#### Problem statement
From the line containing "Where should I" through the last line of the data, both ends included, write out every line exactly; omit the pictures.

━━ Provided records

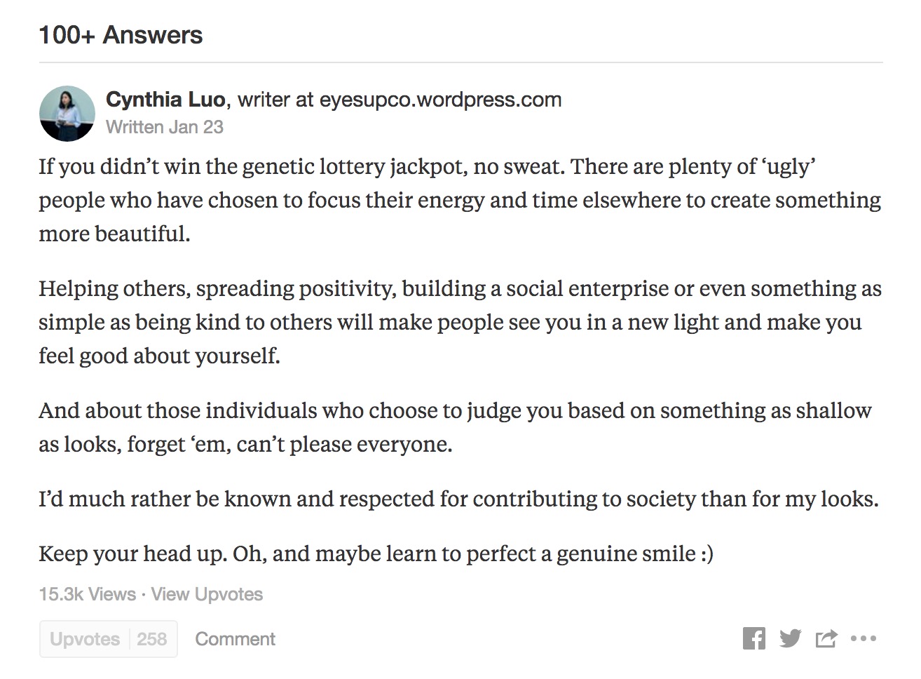Click the 'Written Jan 23' timestamp

click(x=165, y=127)
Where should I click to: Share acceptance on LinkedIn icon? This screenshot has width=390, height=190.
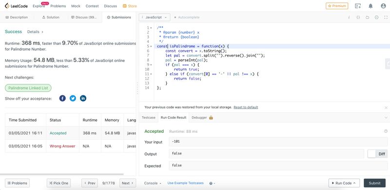point(83,98)
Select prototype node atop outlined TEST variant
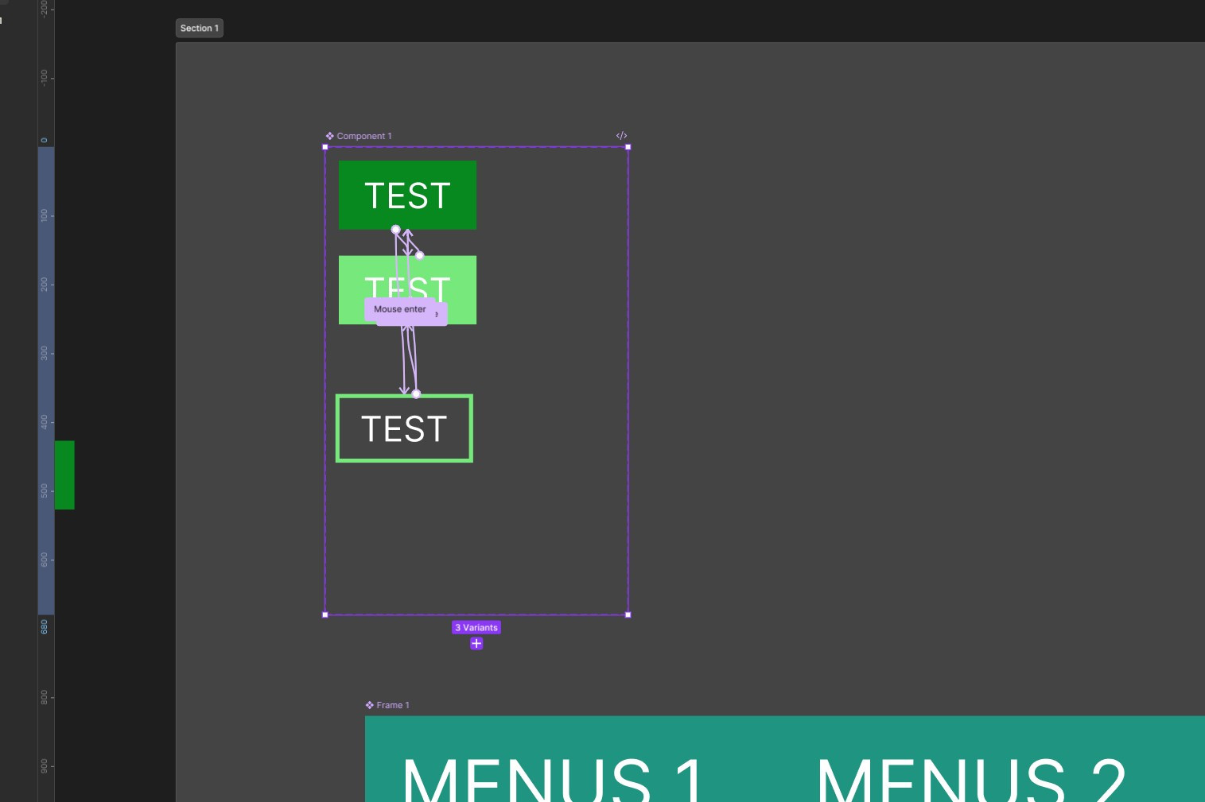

━━━━

#### Worked solution
Where should I click to: Share acceptance on LinkedIn icon? This screenshot has width=390, height=190.
point(83,98)
Select prototype node atop outlined TEST variant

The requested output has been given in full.